(Work instructions):
[A] From the post on anti-primitivist theses, copy the stretch from "Just came across" through "are not useful.".
[B] According to the post on anti-primitivist theses, by what ideas was the author of the theses first radicalized?
[C] Continue the post on anti-primitivist theses from its last line.
*** Opening of Source document ***
Just came across these 15 Anti-Primitivist Theses posted over at Human Iterations (well, he’s posted 14 so far, with 1 to go). I haven’t read them all yet, but they look interesting so far. It’s also interesting to note that the author was first radicalized by green anarchist ideas, but has since turned around. These theses are posted partly as a response to the primitivist Anthropik Tribe’s Thirty Theses detailing their primitivist ideas.

In giving memetic flesh to these fifteen theses I seek not to call out the eco movement wholesale. Nor do I mean to limit myself to some official orthodoxy of Anarcho-Primitivism proper. Rather I mean to address what I consider the core “Primitivist” strand in Anarchism today and the deep failings that have come to define it.

1. Biology’s constructs and dichotomies are not useful.
2. The biosphere is not inherently good or superior, just very dynamic.
3. Humans can choose their dynamics.
4. Role-filling is moral nihilism.
*** Close of Source document ***
*** Opening of Given data ***
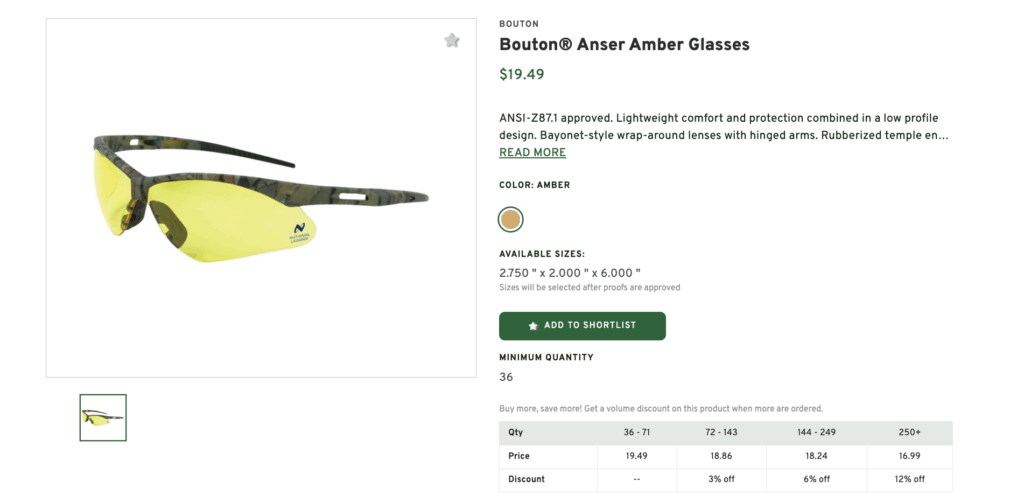Click the BOUTON brand label above the title
Screen dimensions: 1024x502
(x=519, y=24)
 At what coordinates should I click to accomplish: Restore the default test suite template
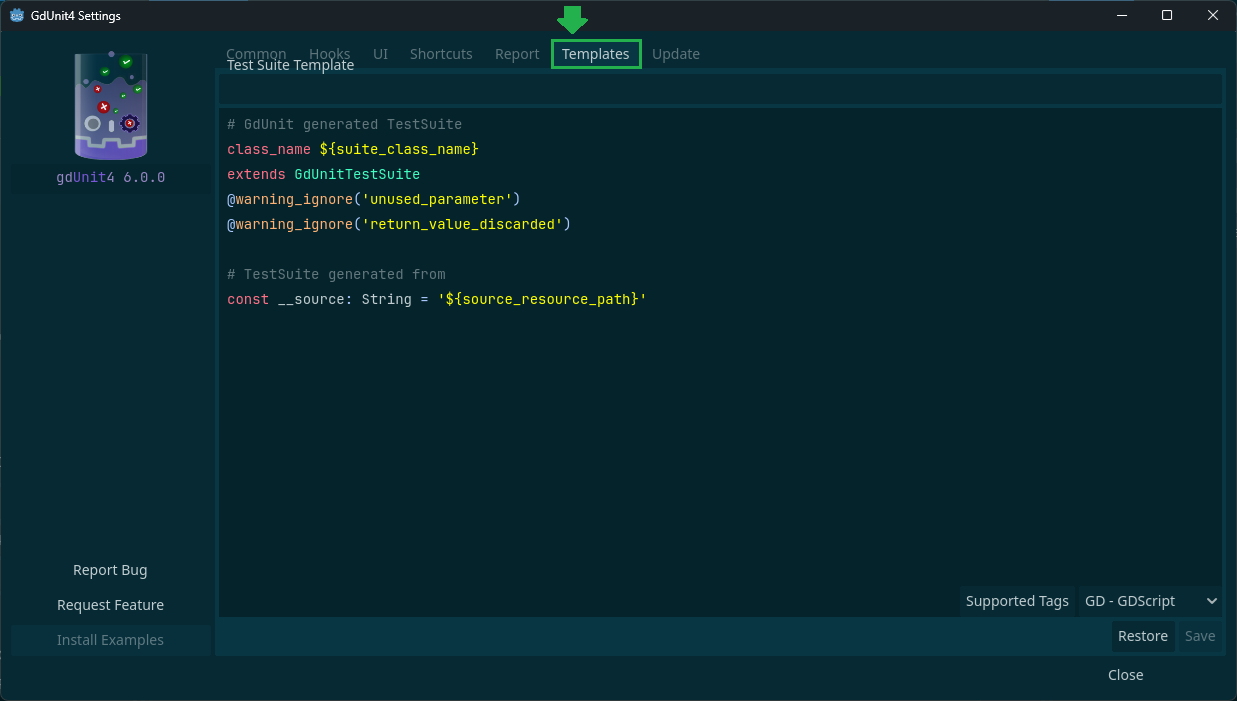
*** Close of Given data ***
(Task-by-task answers):
[A]
Just came across these 15 Anti-Primitivist Theses posted over at Human Iterations (well, he’s posted 14 so far, with 1 to go). I haven’t read them all yet, but they look interesting so far. It’s also interesting to note that the author was first radicalized by green anarchist ideas, but has since turned around. These theses are posted partly as a response to the primitivist Anthropik Tribe’s Thirty Theses detailing their primitivist ideas.

In giving memetic flesh to these fifteen theses I seek not to call out the eco movement wholesale. Nor do I mean to limit myself to some official orthodoxy of Anarcho-Primitivism proper. Rather I mean to address what I consider the core “Primitivist” strand in Anarchism today and the deep failings that have come to define it.

1. Biology’s constructs and dichotomies are not useful.

[B] Green anarchist ideas.

[C]
5. Individuals flourish with increase of dynamic connections.
6. Understanding is not dependent on process but capacity to experience.
7. Physical limitation inspires social oppression.
8. Spatial limitation ingrains social hierarchy.
9. Freedom of information is necessary for free societies.
10. It’s impossible to speak of regional liberty.
11. Any society that embraces death will embrace oppression.
12. Technology can be applied dynamically.
13. We do not live in a closed system.
14. Hard though the struggle may be, the ease of partial victories will always cost us more.

Update: He posted a 15th thesis and an afterword too.